Arsine (IUPAC name: arsane) is an inorganic compound with the formula AsH_{3}. This flammable, pyrophoric, and highly toxic pnictogen hydride gas is one of the simplest compounds of arsenic. Despite its lethality, it finds some applications in the semiconductor industry and for the synthesis of organoarsenic compounds. The term arsine is commonly used to describe a class of organoarsenic compounds of the formula AsH_{3−x}R_{x}, where R = aryl or alkyl. For example, As(C_{6}H_{5})_{3}, called triphenylarsine, is referred to as "an arsine".

==General properties==
In its standard state arsine is a colorless, denser-than-air gas that is slightly soluble in water (2% at 20 °C) and in many organic solvents as well. Arsine itself is odorless, but it oxidizes in air and this creates a slight garlic or fish-like scent when the compound is present above 0.5 ppm. This compound is kinetically stable: at room temperature it decomposes only slowly. At temperatures of ca. 230 °C, decomposition to arsenic and hydrogen is sufficiently rapid to be the basis of the Marsh test for arsenic presence. Similar to stibine, the decomposition of arsine is autocatalytic, as the arsenic freed during the reaction acts as a catalyst for the same reaction. Several other factors, such as humidity, presence of light and certain catalysts (namely alumina) facilitate the rate of decomposition.

AsH_{3} is a trigonal pyramidal molecule with H–As–H angles of 91.8° and three equivalent As–H bonds, each of 1.519 Å length.

==Discovery and synthesis==
AsH_{3} is generally prepared by the reaction of As^{3+} sources with H^{−} equivalents.
4 AsCl_{3} + 3 NaBH_{4} → 4 AsH_{3} + 3 NaCl + 3 BCl_{3}
As reported in 1775, Carl Scheele reduced arsenic(III) oxide with zinc in the presence of acid. This reaction is a prelude to the Marsh test.

Alternatively, sources of As^{3−} react with protonic reagents to also produce this gas. Zinc arsenide and sodium arsenide are suitable precursors:
Zn_{3}As_{2} + 6 H^{+} → 2 AsH_{3} + 3 Zn^{2+}
Na_{3}As + 3 HBr → AsH_{3} + 3 NaBr

==Reactions==
The understanding of the chemical properties of AsH_{3} is well developed and can be anticipated based on an average of the behavior of pnictogen counterparts, such as PH_{3} and SbH_{3}.

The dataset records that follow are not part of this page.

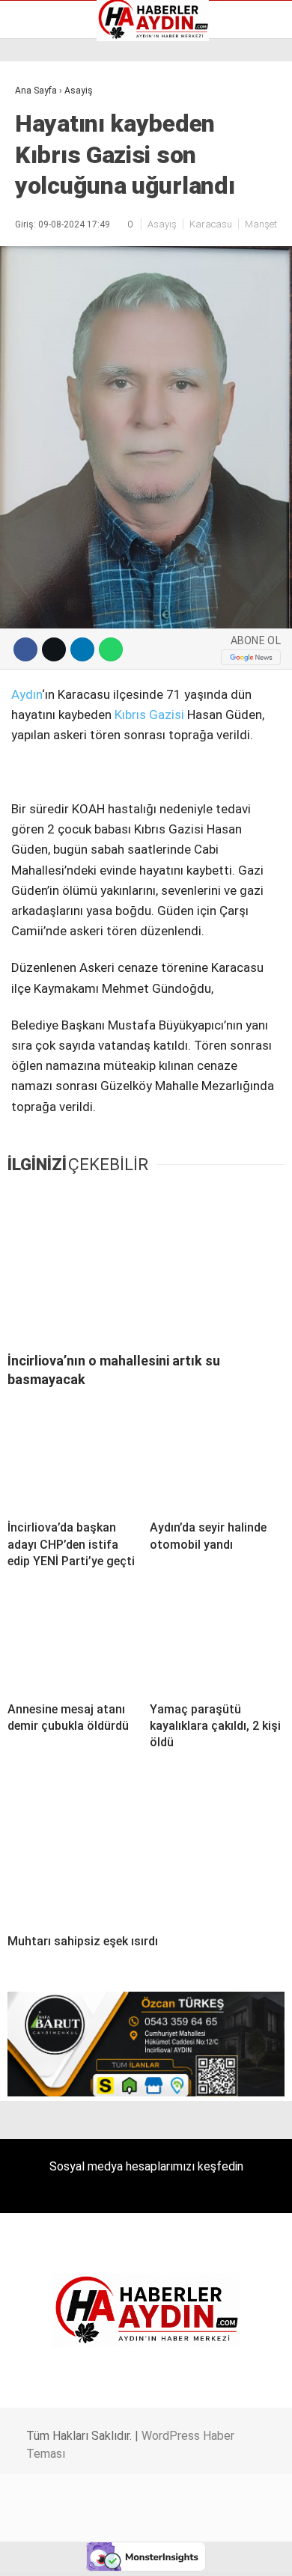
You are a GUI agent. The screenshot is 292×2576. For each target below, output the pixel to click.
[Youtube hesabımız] (185, 2551)
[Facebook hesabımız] (48, 2551)
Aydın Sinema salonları (76, 147)
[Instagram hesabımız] (139, 2551)
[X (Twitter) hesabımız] (94, 2551)
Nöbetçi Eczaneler (66, 226)
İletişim (40, 195)
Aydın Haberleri (58, 116)
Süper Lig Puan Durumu (78, 242)
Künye (37, 210)
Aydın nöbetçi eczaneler (80, 132)
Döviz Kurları (51, 163)
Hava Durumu (54, 179)
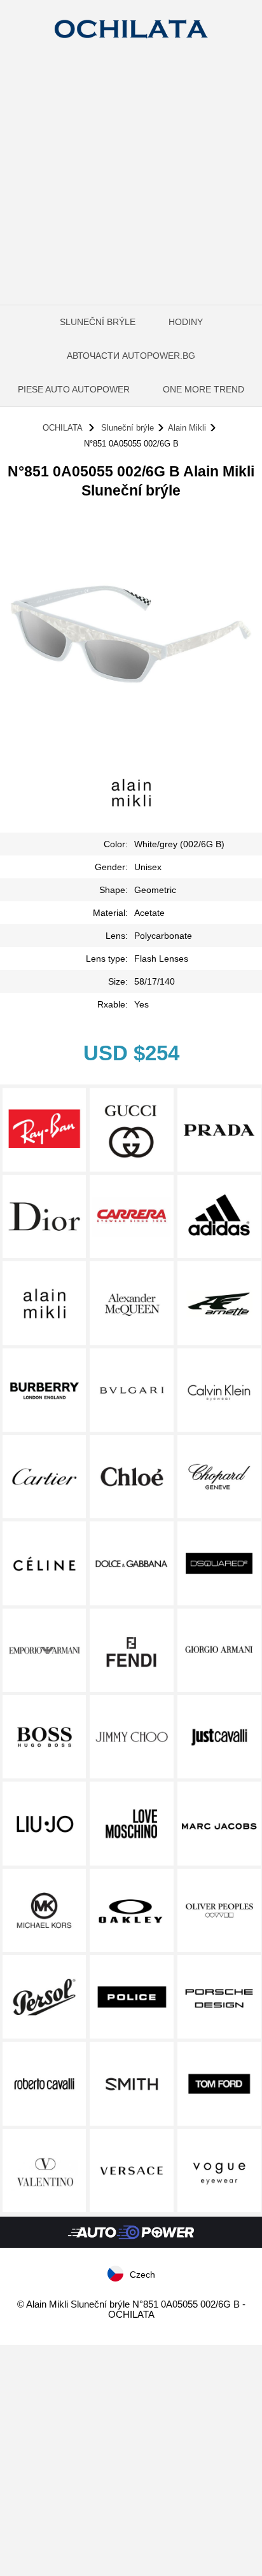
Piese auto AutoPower (74, 389)
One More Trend (203, 389)
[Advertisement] (131, 191)
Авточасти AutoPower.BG (131, 355)
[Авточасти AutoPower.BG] (131, 2245)
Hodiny (186, 322)
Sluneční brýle (97, 322)
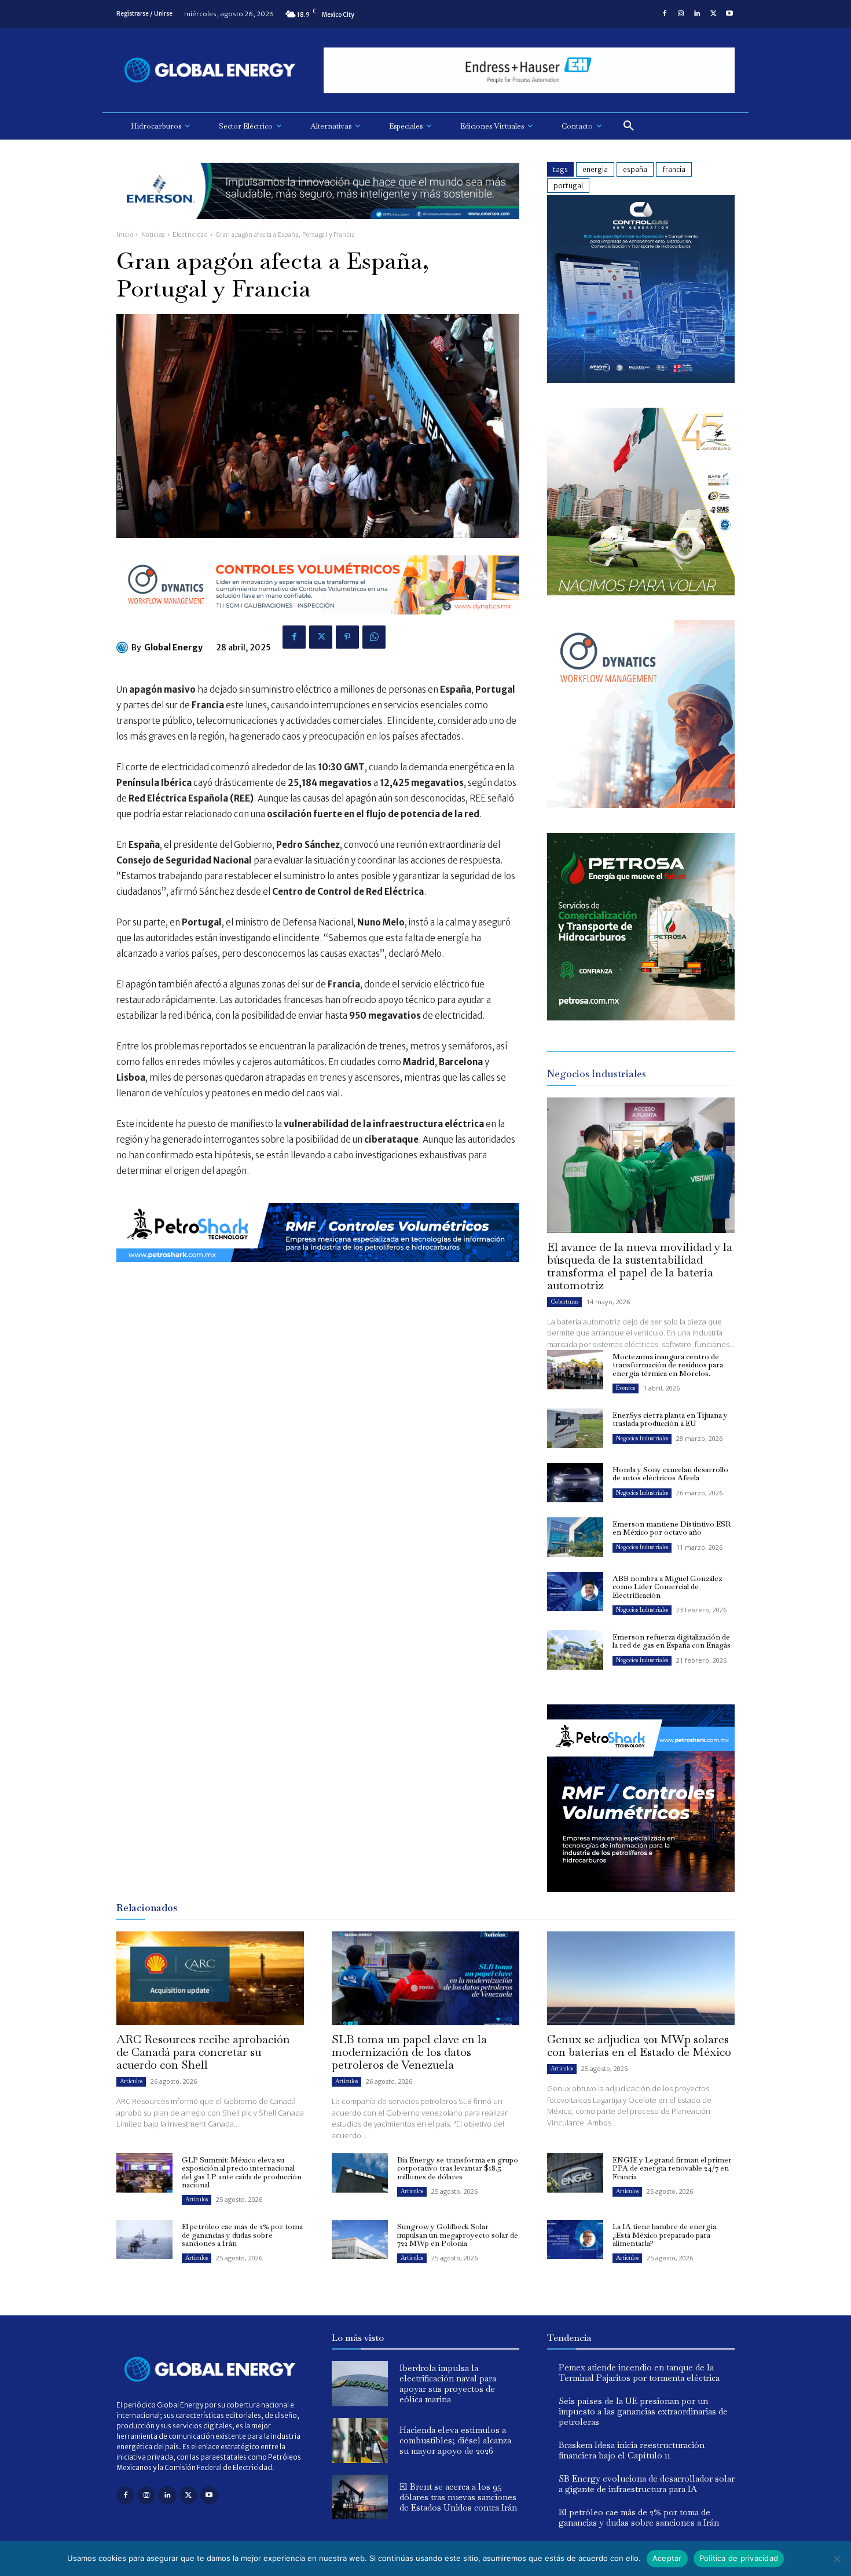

===Thermal decomposition===
Typical for a heavy hydride (e.g., SbH3, H2Te, SnH4), AsH3 is unstable with respect to its elements. In other words, it is stable kinetically but not thermodynamically.
2AsH3 -> 3H2 + 2As

This decomposition reaction is the basis of the Marsh test, which detects elemental As.

===Oxidation===
Continuing the analogy to SbH_{3}, AsH_{3} is readily oxidized by concentrated O_{2} or the dilute O_{2} concentration in air:
2 AsH_{3} + 3 O_{2} → As_{2}O_{3} + 3 H_{2}O

Arsine will react violently in presence of strong oxidizing agents, such as potassium permanganate, sodium hypochlorite, or nitric acid.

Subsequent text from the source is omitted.